Most people when coming to themselves (to use a popular, but confusing phrase) meet first of all with a sound of slow, storm-spent breakers rolling in on some unknown sh.o.r.e. Is it the one they are leaving, or the one to which they seek return? Who knows--for the vague wonder is stilled by a whispering _hush!_ growing louder and louder as if both worlds were waiting, finger on lip, for a decision. Then, as a rule, comes a kindly, familiar voice or touch to settle the question in favour of this earth; perhaps some day it may come to summon us to another. Again, who knows?

Smith-Jones, however, felt something so distinctly unfamiliar that he opened his eyes in a fright, relieved to find himself in that unmistakable flood of sunshine which does not exist out of India.

Briefly he felt, or thought he felt, a kiss upon his lips. Now Smith-Jones, like most well-trained, unemotional English boys, had a strong dislike to kisses. He lumped them, with many other things, under the generic term _bosh_, and confined himself to reserved pecks at the foreheads of his mother, his sisters, his aunts, and an occasional, a very occasional, cousin. Even when they had all stood round in tears while Robin the gardener hoisted the brand-new cabin-trunk on to the fly, which from the large white placards on the luggage was evidently destined to carry Smith-Jones part of the way to Bombay, he had only got as far as a kiss on the cheek, despite a choke in his throat, and a distinct inclination to cry.

And now? It was startling in the extreme!

Lying on his back, a prey to somewhat alarmed surprise, he became aware through his nose of a pleasant scent, and through his eyes, of the pendant mistletoe-like twigs of the _jhand_ tree. Mistletoe,--yes, that might account for the kiss; but what about the perfume of roses?

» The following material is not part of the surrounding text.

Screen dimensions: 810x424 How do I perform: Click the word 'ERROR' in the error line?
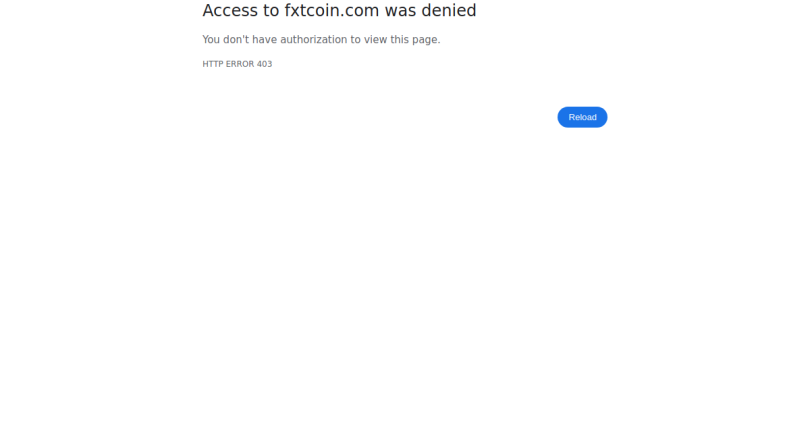tap(240, 64)
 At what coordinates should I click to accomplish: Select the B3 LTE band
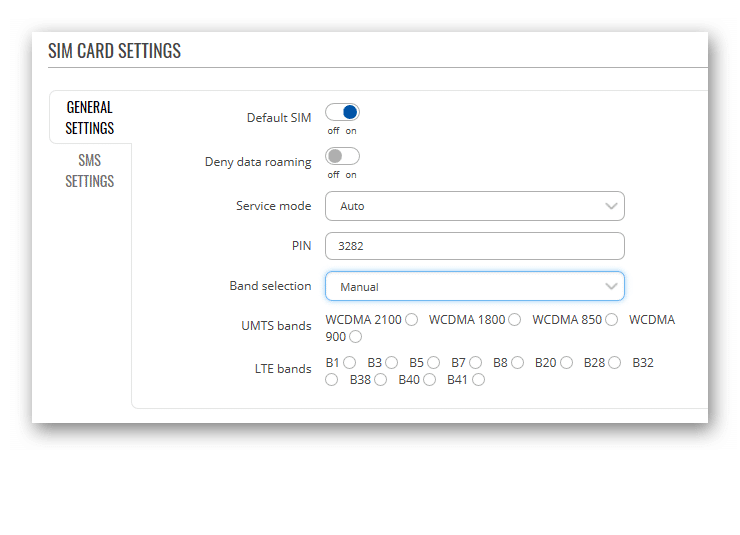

There it was again, in company with an old peac.o.c.k's feather fan which looked as if it were half through a severe moulting. Some one was fanning him, positively fanning him! for the feathers swooped again and again just above his face in composed curves suggestive of leisure and perpetual motion. He tried to find out more by turning his head--an effort which made him realise that he had been within an ace of breaking his neck, and sobered him to acquiescence for a time. Not for long, however, seeing that the boy was a pertinacious boy. So, at the expense of a fearful rick, he discovered a hand and arm belonging to the fan--at least if it was a hand and arm after all, and not merely a withered brown branch. Smith-Jones's blue eyes came to the conclusion that it was at any rate the skeleton of a hand and arm, and what is more a curiously graceful skeleton. Then, being still confused out of speech, he tried to arrest the arm by catching hold of it; but either he had not yet recovered a just estimate of distance, or it eluded his grasp, for the even monotony of the curve continued. And, on the whole, it was pleasant enough to lie on one's back in the yellow sand and be fanned sleepily, gracefully. An enjoyment, however, which could not be allowed long continuance when there was a horse to be caught, a camp to be reached, a judgment to be written; the whole burden of a world, in short, on Smith-Jones's young shoulders.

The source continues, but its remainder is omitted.